▶ **Brano fornito**:

※ ※ ※

È uno degli scogli che frena la maggior parte delle persone interessate alla moda sostenibile: il suo prezzo mediamente elevato. Ho pensato di provare a darvi una spiegazione facile, chiedendo aiuto direttamente alle aziende produttrici: ecco un post dedicato al perché la moda sostenibile costa di più.
Premessa
Questo post non ha velleità giornalistiche, anche se ammetto che, nell’elenco dei miei sogni di ragazzina, ci fosse anche quello di fare la giornalista. Ho stima massima per la categoria, quindi lungi da me l’idea di scimmiottare un reportage dedicato a questo tema. Dal momento che il prezzo, percepito come alto, dei capi etici e sostenibili è quello che scoraggia la maggior parte dei consumatori, ho pensato di chiederne spiegazione direttamente alle aziende. L’essermi dedicata in questi anni alla moda sostenibile mi ha permesso di approfondire la conoscenza di piccoli brand molto seri che lavorano in modo etico e che hanno il controllo di tutta la loro filiera, quindi ho pensato di chiedere a loro. Ecco qui il risultato delle mie “interviste”.
Perché la moda sostenibile costa di più: da dove deriva il costo di un capo?
Il costo finale di un capo si ottiene mettendo insieme una serie di fattori: materie prime, lavorazione, finiture, confezionamento, packaging, fino ad arrivare alle spese di gestione del brand stesso (tenete a mente questa cosa, perché ne riparleremo alla fine del post). Nella realizzazione di un capo sostenibile ed etico, ognuno di questi step ha un costo mediamente più alto, motivo per cui il costo finale del capo è più elevato (sempre alla fine del post vedremo se ha senso davvero questa affermazione).

※ ※ ※

▶ **Dati archiviati**:
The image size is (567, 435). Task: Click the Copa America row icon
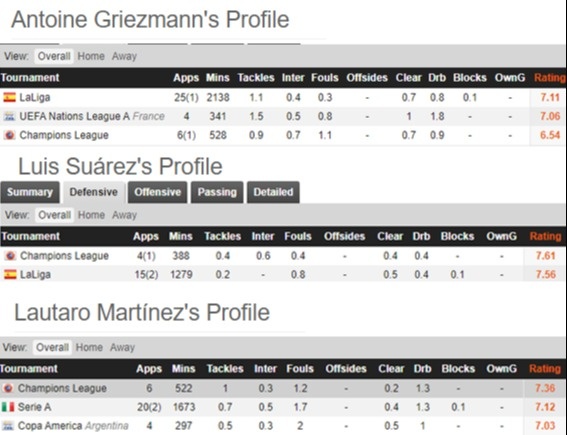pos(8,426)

※ ※ ※

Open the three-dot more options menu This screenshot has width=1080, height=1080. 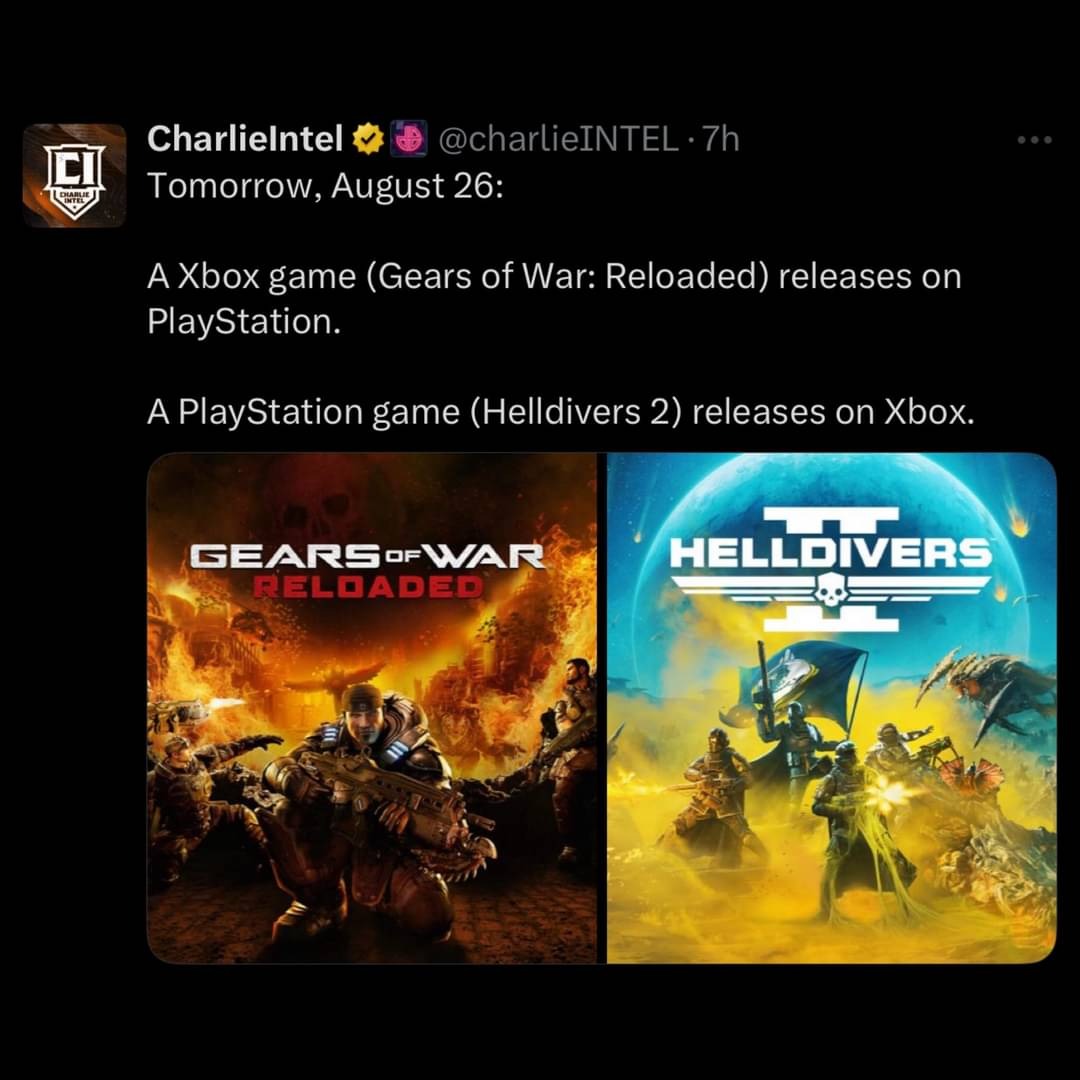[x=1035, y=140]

※ ※ ※

▶ **Consegne**:
[A] Nel brano sulla moda sostenibile, a chi è stata chiesta la spiegazione del prezzo più alto dei capi etici e sostenibili?
[B] Per ciascuna affermazione indica se concorda con il brano sulla moda sostenibile, rispondendo sì o no e citando le parole del testo che lo decidono.
(i) Il post ha ambizioni giornalistiche.
(ii) Tra i fattori del costo finale di un capo rientrano anche le spese di gestione del brand.
(iii) Nella realizzazione di un capo sostenibile ed etico ogni passaggio costa mediamente meno.
[C] Riprendi il brano sulla moda sostenibile e scrivine il seguito a partire dalla frase successiva all'ultima.

▶ **Soluzioni dell'esercizio**:
[A] Direttamente alle aziende produttrici, cioè a piccoli brand seri che lavorano in modo etico e controllano tutta la loro filiera.

[B]
(i) No: "Questo post non ha velleità giornalistiche".
(ii) Sì: "fino ad arrivare alle spese di gestione del brand stesso".
(iii) No: "ognuno di questi step ha un costo mediamente più alto".

[C]
Perché la moda sostenibile costa di più: le materie prime
Le materie prime di origine naturale costano di più di quelle di origine sintetica. Se poi sono certificate o bio, hanno un costo ancora superiore. Marta di Le Scarpe di Marta, me lo conferma, come vi ho già scritto in questo mio post dedicato alla pelle: “Anche la provenienza della materia prima ha un costo: il pellame conciato in Italia sottosta a regole che in altri paesi non sono così stringenti”. Mi chiarisce il concetto in termini di filati Daniela di CasaGIN: “Per darti un riferimento, tessuti sostenibili (quindi realizzati cercando di impattare il meno possibile sull’ambiente) costano ad oggi il doppio/triplo dei fratelli realizzati “normalmente”.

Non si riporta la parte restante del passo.